> Exercise prompt: All that should come back is the lines of the data below from the one containing "Where should I click to: Click the 身份证号" to the one containing "Task: Click the Export link", inclusive, exactly as they stand.
>>>>>
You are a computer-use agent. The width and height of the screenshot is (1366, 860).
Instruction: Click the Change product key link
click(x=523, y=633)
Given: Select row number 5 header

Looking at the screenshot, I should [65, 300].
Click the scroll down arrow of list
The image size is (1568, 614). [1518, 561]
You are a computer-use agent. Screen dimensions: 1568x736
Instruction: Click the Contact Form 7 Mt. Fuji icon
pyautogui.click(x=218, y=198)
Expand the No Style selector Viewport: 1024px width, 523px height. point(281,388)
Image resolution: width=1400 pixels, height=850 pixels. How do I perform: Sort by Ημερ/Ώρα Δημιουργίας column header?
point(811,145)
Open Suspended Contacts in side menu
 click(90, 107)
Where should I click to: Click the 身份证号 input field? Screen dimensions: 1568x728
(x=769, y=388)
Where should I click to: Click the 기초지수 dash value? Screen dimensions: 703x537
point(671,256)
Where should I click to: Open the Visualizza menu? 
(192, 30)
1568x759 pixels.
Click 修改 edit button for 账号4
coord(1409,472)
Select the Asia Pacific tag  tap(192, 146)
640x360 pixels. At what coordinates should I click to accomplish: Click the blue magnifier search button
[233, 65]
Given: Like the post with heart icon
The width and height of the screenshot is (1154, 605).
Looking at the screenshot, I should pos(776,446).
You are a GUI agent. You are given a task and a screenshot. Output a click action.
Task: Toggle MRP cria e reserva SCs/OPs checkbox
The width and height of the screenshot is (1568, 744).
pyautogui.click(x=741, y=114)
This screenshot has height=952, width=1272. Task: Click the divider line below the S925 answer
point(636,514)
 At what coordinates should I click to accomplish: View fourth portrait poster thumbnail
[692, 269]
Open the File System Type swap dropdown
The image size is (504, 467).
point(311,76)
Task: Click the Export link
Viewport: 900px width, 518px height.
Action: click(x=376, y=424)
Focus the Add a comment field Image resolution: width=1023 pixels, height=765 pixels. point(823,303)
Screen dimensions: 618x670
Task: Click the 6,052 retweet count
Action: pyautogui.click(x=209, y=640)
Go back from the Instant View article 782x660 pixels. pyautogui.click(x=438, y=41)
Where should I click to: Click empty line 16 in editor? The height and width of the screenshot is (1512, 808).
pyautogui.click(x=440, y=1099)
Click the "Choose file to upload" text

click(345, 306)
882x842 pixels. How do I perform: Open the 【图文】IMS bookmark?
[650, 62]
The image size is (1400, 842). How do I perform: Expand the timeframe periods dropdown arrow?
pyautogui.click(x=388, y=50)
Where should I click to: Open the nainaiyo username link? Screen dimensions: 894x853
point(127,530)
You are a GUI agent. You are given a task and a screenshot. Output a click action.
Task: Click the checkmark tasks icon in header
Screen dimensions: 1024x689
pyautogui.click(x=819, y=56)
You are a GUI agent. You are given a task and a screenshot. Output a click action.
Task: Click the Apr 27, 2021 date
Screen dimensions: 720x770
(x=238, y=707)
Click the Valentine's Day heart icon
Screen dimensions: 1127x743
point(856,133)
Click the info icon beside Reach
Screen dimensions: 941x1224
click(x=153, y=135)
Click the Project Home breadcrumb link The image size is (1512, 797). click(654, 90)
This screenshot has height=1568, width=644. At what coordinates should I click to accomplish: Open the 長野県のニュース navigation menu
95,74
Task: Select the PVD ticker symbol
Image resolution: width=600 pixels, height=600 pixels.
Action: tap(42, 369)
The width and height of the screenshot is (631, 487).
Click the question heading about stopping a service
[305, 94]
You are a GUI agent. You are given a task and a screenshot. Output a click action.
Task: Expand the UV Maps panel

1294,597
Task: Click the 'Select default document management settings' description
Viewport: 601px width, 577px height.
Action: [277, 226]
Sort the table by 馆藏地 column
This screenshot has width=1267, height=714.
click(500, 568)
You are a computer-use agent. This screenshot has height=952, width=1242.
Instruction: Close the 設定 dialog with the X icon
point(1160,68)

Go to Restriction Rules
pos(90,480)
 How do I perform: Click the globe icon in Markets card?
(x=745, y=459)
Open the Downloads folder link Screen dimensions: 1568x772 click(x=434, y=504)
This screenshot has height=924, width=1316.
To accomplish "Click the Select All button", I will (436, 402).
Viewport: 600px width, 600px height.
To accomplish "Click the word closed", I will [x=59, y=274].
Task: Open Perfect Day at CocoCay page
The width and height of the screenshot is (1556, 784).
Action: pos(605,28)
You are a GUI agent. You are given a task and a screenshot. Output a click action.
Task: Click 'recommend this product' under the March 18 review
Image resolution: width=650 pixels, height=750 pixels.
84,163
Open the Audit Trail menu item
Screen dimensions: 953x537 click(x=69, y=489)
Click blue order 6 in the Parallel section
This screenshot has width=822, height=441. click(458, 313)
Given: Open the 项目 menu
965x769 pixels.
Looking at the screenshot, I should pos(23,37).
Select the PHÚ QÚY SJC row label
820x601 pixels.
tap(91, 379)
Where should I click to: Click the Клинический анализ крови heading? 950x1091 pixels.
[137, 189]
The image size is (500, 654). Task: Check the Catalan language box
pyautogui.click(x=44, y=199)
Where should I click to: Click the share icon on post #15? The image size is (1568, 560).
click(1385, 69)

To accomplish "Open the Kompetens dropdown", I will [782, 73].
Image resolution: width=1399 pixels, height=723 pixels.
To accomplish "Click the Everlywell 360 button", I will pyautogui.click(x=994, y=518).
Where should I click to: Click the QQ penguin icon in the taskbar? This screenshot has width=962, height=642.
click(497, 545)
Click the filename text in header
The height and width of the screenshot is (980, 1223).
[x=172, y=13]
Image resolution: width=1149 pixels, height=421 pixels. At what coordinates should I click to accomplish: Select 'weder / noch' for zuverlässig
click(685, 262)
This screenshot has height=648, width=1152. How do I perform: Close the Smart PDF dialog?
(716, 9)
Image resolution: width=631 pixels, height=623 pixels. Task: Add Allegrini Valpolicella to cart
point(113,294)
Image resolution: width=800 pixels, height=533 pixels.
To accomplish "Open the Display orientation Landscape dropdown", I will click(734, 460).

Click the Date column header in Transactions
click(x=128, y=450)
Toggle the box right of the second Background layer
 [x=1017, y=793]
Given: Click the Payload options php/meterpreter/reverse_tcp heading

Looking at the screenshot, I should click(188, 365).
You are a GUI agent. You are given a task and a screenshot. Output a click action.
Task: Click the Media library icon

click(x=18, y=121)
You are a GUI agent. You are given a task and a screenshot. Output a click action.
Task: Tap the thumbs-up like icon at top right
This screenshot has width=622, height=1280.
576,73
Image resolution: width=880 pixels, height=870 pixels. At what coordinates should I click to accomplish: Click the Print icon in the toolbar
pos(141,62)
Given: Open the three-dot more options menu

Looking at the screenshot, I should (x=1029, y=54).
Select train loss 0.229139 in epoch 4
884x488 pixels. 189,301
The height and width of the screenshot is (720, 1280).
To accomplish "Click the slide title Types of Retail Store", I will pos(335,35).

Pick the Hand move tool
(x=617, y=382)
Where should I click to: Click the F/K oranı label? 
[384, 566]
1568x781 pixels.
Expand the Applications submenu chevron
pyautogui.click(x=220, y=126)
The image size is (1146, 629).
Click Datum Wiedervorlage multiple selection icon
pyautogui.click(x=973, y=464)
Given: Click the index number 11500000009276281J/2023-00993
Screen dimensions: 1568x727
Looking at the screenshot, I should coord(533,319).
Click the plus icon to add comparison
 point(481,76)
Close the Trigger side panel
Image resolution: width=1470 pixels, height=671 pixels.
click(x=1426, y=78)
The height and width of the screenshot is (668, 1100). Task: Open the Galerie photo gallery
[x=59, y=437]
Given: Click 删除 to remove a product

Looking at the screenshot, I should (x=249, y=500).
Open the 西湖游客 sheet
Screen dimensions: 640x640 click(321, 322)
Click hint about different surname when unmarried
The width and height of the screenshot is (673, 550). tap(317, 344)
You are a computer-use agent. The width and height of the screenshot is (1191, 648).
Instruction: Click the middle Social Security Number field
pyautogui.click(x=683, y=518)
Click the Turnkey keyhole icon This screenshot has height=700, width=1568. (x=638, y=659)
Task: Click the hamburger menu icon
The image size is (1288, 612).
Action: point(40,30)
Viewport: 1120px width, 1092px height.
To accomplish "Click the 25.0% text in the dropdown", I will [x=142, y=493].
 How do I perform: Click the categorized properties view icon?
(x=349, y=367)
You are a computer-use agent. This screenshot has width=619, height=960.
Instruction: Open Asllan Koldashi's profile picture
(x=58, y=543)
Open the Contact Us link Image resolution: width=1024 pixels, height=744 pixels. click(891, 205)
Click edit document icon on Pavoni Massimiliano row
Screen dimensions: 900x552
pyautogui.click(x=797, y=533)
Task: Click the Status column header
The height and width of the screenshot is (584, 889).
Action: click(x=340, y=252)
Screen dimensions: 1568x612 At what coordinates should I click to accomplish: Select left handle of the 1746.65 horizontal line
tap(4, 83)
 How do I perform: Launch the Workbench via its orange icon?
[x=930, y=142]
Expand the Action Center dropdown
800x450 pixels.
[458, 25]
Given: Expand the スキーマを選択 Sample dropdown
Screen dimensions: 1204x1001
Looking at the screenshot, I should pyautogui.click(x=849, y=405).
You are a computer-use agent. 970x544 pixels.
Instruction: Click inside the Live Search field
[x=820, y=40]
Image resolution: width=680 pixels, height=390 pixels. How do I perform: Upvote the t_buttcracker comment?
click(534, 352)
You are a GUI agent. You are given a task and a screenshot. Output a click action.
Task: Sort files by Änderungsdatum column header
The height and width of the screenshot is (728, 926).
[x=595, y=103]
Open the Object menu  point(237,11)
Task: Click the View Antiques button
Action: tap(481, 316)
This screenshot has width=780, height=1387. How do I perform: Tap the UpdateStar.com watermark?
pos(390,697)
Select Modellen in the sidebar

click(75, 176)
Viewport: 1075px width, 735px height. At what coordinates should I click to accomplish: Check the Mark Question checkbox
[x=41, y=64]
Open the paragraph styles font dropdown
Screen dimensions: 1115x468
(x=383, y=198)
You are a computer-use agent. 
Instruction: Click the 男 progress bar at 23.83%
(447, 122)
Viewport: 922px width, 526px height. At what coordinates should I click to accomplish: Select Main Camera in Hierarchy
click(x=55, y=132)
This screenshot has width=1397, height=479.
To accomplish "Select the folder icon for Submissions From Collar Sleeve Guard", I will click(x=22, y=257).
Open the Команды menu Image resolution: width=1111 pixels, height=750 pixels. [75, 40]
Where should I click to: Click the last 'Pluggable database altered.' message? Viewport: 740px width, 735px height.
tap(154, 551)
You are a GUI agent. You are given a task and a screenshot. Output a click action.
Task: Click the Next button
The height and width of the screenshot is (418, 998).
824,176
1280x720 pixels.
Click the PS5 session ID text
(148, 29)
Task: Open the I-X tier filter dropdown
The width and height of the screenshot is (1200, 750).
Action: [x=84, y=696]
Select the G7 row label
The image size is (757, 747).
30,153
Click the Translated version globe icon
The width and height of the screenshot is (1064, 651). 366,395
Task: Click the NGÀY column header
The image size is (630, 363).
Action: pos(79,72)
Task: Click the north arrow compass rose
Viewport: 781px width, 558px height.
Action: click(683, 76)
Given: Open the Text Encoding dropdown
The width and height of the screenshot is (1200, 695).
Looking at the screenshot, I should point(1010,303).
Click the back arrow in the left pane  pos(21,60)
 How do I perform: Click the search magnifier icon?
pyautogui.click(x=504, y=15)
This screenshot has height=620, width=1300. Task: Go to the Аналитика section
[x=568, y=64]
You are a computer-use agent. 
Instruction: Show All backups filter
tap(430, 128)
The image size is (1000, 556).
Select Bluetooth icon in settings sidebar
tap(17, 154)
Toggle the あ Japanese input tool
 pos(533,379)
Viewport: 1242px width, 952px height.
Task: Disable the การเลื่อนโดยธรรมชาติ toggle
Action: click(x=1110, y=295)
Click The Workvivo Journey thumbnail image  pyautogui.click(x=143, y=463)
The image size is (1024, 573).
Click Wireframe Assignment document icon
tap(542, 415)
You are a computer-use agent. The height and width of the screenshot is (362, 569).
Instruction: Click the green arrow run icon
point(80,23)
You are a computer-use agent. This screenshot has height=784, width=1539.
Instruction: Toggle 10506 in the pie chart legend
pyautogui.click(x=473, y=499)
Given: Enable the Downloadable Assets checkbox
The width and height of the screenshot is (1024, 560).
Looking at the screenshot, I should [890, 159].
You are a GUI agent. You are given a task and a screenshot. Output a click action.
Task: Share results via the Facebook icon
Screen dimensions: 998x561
<<<<<
> Result of this exercise:
Where should I click to: Click the 身份证号 input field? Screen dimensions: 1568x728
(x=769, y=388)
Where should I click to: Click the 기초지수 dash value? Screen dimensions: 703x537
point(671,256)
Where should I click to: Open the Visualizza menu? 
(192, 30)
1568x759 pixels.
Click 修改 edit button for 账号4
coord(1409,472)
Select the Asia Pacific tag  tap(192, 146)
640x360 pixels. At what coordinates should I click to accomplish: Click the blue magnifier search button
[233, 65]
Given: Like the post with heart icon
The width and height of the screenshot is (1154, 605).
Looking at the screenshot, I should pos(776,446).
You are a GUI agent. You are given a task and a screenshot. Output a click action.
Task: Toggle MRP cria e reserva SCs/OPs checkbox
The width and height of the screenshot is (1568, 744).
pyautogui.click(x=741, y=114)
This screenshot has height=952, width=1272. Task: Click the divider line below the S925 answer
point(636,514)
 At what coordinates should I click to accomplish: View fourth portrait poster thumbnail
[692, 269]
Open the File System Type swap dropdown
The image size is (504, 467).
point(311,76)
Task: Click the Export link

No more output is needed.